We all know how risky the work of healthcare professionals can be. They take care of the sick and the unwell. They also handle the blood and bodily fluids of sick people, which may or may not contain particularly dangerous pathogens.
Blood pathogens are microorganisms that transmit hepatitis B, hepatitis C and HIV from an unhealthy and infected body to a healthy and unsuspecting system. Doctors, nurses, laboratory workers, paramedics, hospital workers and porters handle human blood and body fluids every day and therefore have the maximum risk of contracting this virus. They should be trained in handling fluids and understand how to manage situations during emergencies and accidents.
As part of the bloodborne pathogen program, they are trained to understand the severity of the disease, what precautions should be taken to prevent its spread, how to act in the event of an exposure, and how to protect colleagues and patients from exposure.

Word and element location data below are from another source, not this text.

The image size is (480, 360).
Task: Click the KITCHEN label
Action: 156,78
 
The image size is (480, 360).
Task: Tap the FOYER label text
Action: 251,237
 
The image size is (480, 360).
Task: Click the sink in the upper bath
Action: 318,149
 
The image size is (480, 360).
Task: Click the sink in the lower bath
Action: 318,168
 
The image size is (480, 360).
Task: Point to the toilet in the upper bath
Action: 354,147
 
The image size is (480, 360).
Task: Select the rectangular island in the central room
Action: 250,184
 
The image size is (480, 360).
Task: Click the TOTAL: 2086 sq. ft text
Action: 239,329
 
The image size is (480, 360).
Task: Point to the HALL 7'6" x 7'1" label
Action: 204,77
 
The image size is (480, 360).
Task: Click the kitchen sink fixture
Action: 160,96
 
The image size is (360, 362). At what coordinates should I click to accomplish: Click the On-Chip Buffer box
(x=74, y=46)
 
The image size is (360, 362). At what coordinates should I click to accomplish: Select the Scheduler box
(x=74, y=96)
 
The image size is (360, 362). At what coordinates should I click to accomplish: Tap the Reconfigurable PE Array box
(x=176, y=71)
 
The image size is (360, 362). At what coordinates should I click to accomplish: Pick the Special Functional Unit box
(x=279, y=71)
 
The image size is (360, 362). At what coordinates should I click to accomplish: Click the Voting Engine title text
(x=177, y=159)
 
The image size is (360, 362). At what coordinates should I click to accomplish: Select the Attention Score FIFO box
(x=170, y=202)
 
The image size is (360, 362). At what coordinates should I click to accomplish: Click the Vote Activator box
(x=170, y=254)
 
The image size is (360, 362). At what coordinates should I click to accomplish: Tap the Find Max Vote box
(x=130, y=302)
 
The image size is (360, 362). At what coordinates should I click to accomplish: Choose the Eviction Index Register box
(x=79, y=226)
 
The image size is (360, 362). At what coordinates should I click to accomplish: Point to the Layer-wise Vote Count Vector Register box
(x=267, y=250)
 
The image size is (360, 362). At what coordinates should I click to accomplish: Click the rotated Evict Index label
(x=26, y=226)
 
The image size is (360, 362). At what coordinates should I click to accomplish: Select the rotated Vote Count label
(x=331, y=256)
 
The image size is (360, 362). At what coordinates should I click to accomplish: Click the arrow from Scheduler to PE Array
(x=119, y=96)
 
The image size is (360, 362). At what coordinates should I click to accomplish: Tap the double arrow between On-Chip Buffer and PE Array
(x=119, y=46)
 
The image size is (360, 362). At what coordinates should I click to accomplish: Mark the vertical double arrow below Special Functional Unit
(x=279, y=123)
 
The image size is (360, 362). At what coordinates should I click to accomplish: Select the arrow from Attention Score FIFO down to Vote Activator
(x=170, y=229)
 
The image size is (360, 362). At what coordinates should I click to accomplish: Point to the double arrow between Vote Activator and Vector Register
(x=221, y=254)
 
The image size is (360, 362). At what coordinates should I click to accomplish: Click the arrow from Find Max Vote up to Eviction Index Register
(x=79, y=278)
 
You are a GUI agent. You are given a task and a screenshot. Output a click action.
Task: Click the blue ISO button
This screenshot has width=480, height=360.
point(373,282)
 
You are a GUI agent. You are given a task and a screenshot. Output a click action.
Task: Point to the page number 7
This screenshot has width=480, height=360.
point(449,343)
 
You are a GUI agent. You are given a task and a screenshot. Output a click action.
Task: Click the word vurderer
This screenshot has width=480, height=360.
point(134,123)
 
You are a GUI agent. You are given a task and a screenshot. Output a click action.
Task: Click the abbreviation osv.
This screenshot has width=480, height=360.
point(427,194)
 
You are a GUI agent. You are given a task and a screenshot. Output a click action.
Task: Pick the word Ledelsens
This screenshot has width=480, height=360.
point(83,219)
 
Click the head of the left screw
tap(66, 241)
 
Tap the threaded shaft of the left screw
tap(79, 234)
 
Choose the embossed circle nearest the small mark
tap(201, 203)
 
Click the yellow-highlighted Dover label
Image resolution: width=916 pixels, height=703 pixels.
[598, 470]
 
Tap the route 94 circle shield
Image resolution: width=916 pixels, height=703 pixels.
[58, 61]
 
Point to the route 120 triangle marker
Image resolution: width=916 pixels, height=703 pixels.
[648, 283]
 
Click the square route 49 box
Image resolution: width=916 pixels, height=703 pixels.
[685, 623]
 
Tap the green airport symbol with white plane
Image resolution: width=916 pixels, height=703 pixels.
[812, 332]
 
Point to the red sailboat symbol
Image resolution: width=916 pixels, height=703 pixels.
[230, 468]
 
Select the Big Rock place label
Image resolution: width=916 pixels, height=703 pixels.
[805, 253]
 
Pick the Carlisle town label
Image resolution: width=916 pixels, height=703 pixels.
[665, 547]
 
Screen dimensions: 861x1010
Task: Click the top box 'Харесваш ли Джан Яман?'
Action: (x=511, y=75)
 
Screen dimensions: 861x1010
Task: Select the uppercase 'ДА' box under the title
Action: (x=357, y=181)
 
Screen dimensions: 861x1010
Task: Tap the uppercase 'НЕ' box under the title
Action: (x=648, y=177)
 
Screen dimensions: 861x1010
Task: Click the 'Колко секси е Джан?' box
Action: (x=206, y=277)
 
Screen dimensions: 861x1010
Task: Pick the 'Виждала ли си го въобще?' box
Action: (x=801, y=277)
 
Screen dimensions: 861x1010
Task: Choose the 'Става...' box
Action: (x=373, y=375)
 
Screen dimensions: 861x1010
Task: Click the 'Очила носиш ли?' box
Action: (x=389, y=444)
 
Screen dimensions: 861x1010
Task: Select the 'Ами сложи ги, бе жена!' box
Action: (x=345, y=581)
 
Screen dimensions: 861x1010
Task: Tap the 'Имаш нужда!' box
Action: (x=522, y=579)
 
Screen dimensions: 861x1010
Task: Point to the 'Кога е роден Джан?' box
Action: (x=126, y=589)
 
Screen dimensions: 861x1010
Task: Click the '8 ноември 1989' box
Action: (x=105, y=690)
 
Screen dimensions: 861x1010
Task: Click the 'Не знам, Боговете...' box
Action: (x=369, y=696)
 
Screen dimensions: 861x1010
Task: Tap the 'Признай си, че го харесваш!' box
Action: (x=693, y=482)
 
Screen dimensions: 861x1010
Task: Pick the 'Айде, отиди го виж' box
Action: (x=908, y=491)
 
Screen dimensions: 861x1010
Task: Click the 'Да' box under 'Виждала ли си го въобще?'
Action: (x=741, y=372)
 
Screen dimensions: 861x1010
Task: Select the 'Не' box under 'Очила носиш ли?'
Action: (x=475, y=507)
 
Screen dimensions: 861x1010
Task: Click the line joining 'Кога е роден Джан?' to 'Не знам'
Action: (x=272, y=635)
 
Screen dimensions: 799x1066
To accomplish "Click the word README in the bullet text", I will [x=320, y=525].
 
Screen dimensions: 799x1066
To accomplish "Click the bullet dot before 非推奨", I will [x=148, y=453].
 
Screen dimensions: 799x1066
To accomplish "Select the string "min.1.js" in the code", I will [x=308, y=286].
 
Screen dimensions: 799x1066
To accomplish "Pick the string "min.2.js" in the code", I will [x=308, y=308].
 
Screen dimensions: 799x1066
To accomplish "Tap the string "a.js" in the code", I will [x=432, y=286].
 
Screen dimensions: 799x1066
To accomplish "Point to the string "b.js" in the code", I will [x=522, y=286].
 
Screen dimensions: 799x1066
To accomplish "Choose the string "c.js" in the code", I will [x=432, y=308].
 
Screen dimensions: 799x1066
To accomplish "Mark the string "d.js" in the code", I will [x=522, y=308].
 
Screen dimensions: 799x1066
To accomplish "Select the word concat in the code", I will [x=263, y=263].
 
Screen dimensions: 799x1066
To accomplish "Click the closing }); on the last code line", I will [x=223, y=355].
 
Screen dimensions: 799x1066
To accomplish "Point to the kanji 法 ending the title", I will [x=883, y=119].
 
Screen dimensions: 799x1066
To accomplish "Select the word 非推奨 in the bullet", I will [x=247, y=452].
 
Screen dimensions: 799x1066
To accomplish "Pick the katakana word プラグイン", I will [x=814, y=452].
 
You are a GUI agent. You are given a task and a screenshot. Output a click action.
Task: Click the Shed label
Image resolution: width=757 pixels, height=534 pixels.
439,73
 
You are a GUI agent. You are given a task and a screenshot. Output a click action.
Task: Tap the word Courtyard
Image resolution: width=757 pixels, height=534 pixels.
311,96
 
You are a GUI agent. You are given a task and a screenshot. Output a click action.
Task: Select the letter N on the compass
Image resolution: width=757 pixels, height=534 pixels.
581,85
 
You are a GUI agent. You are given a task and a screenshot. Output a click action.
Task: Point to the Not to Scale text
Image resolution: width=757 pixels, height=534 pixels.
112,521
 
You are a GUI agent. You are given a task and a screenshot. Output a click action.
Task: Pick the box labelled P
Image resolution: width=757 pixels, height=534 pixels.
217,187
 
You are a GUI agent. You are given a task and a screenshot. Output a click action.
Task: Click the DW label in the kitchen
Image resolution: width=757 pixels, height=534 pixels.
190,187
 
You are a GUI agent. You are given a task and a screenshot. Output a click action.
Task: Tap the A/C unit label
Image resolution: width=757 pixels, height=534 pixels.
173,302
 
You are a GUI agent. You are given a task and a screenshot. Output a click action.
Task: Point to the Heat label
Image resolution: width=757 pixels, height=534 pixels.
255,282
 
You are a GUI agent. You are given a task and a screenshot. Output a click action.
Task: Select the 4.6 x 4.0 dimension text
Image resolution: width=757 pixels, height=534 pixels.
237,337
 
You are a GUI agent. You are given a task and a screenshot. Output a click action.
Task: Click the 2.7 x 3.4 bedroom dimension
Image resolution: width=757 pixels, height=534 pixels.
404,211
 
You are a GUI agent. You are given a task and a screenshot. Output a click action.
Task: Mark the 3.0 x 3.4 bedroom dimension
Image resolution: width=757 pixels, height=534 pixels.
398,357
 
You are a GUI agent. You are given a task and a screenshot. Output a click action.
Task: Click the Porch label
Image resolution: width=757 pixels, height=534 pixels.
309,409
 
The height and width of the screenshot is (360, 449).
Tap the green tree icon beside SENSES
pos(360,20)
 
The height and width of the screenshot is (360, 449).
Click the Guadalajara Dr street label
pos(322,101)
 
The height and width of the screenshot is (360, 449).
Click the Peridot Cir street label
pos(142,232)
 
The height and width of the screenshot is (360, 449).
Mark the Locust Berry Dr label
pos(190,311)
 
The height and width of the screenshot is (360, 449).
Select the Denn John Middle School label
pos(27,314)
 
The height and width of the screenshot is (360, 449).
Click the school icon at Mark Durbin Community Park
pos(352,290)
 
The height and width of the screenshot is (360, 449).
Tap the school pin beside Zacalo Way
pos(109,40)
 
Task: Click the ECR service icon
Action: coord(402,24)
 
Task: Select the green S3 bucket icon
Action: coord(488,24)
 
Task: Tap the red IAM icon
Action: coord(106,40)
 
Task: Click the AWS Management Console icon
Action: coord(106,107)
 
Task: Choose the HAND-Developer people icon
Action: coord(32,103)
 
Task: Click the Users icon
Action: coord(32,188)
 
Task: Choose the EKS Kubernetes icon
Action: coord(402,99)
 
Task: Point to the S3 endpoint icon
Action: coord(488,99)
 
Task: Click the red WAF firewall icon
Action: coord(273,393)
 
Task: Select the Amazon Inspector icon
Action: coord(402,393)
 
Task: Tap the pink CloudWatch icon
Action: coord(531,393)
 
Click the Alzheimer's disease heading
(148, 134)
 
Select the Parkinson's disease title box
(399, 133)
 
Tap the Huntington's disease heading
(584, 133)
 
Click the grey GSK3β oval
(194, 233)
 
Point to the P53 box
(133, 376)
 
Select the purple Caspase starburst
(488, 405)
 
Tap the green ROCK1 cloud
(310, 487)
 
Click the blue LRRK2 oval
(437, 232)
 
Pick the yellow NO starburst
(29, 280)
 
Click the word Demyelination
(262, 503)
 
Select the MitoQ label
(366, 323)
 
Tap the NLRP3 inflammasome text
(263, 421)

Administrative Control: Administrative documentation consists of a list of all occupations and activities that have a risk of contamination with blood-borne pathogens, also known as occupational exposures. It also describes the steps and methods that individuals and management should take to prevent exposure in the workplace. The plan is also known as an exposure control plan.
Control Unit: Tools and equipment used to remove blood or body fluids from the human body are considered technical tools, such as syringes and syringes. This step addresses the safe removal of used or infected material from the site and its disposal.